* Task item A
Summarize the article on Matthias Chan's award-winning essay in two sentences.
* Task item B
According to the article on Matthias Chan's award-winning essay, since what year has Thomas W. Jendrock been contributing scholarship funds?
* Task item C
Go on with Matthias Chan's essay on agnostic atheism, picking up after its final sentence.

* Text
Published by the Freedom From Religion Foundation, Inc. FFRF.org

Thomas W. Jendrock Student Activist Award: Wisconsin student ‘empowered by atheism

Vol. 37 No. 02 March 2020
Matthias Chan                                                                                                                                                                                                                                                                                                                         

Matthias Chan wrote a blog, narrating his journey to agnostic atheism, after doing classwork at the Center for Religion and Global Citizenry at the University of Wisconsin-Madison. It is also posted at the center’s website.

“I really liked Matthias’ essay: His thoughtfulness, respect for the differing beliefs of others, and his eloquence of writing,” said scholarship benefactor Thomas W. Jendrock, who has been contributing scholarship funds since 2013, for “a student who exhibits an atheist perspective which is positive, confident, introspective, constructive, optimistic and caring — and considerate and respectful toward individuals who do not share our beliefs.”

Matthias received a $1,000 scholarship.

By Matthias Chan

Be the God you want to see in the world.

Now that I’ve gotten your attention, let me explain.

In my spiritual journey throughout the school year, after exploring many faiths and religions through the Center for Religion and Global Citizenry and discussions with other interfaith fellows, I’ve finally ended up at agnostic atheism.  Believing that there is no God, however, wasn’t as liberating as one may think. Instead, it put a huge burden on me. Because God wasn’t telling me what was right and wrong, and there wasn’t some divine plan that worked for the good of everyone, it placed the burden on me to fill in those gaps. 

For atheists and agnostics, for whom a divine judge is absent, humanity has become the sole arbiter of right and wrong. We’re not just the judge, but we are the jury and executioner, as well. To borrow some terminology from Nietzsche, God is dead and we have replaced him. Because God is no longer sitting on his throne in heaven, there’s nobody looking out for us up there and making sure that everything is going to be all right.  That is now our responsibility.

Theologians like Irenaeus, Augustine, Al-Ghazali and Ibn Sina have struggled with the question of how suffering exists under the rule of an all-powerful God. But now, in the void vacated by the Almighty, it’s our job to alleviate the wounds of humanity.

(Items listed in a dataset)

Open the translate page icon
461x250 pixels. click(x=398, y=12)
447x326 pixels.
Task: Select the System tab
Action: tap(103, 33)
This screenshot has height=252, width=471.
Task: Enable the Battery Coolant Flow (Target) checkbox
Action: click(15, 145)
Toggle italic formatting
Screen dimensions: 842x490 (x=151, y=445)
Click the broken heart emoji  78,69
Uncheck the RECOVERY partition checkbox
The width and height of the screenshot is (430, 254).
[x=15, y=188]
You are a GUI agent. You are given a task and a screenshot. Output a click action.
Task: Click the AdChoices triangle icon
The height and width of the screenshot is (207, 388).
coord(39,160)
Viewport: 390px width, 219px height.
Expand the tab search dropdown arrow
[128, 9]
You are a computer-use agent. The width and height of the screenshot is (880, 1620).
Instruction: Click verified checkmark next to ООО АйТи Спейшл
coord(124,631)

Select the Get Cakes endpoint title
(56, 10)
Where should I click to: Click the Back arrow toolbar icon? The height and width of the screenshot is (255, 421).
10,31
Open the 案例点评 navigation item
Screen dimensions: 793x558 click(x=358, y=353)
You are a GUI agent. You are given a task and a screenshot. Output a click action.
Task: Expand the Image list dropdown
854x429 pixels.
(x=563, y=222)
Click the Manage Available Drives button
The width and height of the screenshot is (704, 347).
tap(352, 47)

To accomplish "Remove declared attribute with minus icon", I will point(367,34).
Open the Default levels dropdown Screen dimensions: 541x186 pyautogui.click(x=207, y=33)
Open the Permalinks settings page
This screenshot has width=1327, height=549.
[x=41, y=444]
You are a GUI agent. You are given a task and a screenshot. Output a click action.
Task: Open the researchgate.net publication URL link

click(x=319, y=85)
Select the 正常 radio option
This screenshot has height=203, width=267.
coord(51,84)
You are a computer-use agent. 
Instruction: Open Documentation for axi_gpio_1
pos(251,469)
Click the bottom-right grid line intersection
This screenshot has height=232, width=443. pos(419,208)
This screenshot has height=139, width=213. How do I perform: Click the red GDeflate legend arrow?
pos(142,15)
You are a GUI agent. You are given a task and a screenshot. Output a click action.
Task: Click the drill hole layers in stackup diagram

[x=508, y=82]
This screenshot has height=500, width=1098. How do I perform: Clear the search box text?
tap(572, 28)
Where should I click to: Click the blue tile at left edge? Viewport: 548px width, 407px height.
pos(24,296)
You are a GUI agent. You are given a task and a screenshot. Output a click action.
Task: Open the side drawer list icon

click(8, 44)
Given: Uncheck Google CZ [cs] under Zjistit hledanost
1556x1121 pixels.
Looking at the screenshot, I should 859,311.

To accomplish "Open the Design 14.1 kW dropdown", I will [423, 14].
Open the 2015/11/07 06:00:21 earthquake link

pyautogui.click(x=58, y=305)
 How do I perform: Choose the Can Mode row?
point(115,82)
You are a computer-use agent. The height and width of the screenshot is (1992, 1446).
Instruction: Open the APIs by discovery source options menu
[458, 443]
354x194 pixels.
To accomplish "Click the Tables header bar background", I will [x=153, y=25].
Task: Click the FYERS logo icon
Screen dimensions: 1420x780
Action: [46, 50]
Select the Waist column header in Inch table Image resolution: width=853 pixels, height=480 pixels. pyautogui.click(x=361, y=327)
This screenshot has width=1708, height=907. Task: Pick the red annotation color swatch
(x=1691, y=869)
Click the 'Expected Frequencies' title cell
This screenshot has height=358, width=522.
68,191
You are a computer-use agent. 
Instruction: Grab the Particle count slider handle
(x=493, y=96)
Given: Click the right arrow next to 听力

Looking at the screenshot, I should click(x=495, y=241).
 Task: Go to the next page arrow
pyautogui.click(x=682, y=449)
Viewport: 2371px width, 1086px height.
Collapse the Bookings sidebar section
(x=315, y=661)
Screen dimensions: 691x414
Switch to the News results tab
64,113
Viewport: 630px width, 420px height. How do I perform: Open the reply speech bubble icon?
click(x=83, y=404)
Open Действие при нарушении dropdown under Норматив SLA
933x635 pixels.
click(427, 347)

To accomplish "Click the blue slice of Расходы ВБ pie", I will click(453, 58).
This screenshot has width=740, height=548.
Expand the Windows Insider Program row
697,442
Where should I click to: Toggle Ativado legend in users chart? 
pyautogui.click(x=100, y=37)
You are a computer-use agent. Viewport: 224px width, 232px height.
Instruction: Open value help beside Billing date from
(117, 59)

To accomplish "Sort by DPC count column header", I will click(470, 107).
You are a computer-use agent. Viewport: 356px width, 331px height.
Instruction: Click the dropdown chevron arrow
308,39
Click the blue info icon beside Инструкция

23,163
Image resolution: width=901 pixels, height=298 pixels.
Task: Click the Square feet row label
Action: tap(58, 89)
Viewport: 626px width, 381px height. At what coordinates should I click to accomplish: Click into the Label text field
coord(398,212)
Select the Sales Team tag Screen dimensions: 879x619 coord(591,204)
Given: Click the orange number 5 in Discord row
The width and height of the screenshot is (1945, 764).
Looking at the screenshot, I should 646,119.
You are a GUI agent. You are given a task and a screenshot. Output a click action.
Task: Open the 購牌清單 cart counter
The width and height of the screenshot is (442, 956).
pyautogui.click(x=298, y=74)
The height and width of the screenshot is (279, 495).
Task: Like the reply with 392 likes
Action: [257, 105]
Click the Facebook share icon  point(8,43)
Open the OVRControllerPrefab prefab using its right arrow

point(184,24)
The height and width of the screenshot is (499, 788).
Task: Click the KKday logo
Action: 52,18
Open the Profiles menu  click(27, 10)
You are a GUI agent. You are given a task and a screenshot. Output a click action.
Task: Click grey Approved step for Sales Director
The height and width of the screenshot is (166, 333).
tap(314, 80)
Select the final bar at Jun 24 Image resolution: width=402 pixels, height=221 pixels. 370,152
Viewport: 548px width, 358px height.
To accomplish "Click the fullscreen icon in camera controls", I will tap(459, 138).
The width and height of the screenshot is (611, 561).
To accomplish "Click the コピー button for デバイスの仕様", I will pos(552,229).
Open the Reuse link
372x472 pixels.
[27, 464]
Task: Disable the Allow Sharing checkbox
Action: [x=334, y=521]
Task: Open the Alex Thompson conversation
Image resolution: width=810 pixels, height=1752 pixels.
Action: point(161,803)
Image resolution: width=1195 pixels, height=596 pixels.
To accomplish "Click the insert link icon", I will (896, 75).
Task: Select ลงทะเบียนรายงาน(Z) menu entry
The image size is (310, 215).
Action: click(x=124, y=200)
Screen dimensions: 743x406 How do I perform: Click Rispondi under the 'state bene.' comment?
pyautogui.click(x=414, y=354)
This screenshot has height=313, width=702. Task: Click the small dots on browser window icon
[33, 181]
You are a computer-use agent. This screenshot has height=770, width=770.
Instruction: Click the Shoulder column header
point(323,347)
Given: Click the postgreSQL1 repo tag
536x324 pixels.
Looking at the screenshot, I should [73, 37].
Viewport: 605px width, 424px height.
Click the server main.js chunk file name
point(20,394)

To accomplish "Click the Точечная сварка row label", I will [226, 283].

* Task response A
Matthias Chan, a Wisconsin student, received a $1,000 Thomas W. Jendrock scholarship for a blog about his journey to agnostic atheism, which Jendrock praised for its thoughtfulness, respect for the differing beliefs of others, and eloquence. In the essay, Chan writes that without God, humanity becomes the sole arbiter of right and wrong and must take on the job of alleviating humanity's wounds.

* Task response B
Since 2013.

* Task response C
This task isn’t just for those who doubt the supernatural. Embodying the compassion our world needs is a fundamental tenet of all the world’s religions. Abraham shows kindness and hospitality to complete strangers and guests. St. Paul urges Christians in Ephesus to embody Jesus’s self-sacrifice. Krishna teaches Arjuna to treat all beings with kindness and compassion, and Buddha commanded his followers to show compassion to all beings. Guru Nanak told early Sikhs that they must show kindness to all. Zoroaster said, “Doing good to others is not a duty. It is a joy, for it increases your own health and happiness.” All of these holy figures knew the importance of kindness and compassion, and they all practiced it in their daily lives.

I dream of a future where atheists, theists and everyone in between unite to create a better world, because it’s time for us to take up our role and be what we want and need God to be in a world filled with pain and suffering. It’s time for us to become the God we want to see in this world. It’s our duty to become selfless, protective, generous, loving and everything else that we know humanity desperately needs in order to repair the world and work toward the greater good for all. In the words of Jim Greenbaum, founder of the Greenbaum Foundation, “Being a bystander to suffering is not an option.”

Be the God you want to see in the world.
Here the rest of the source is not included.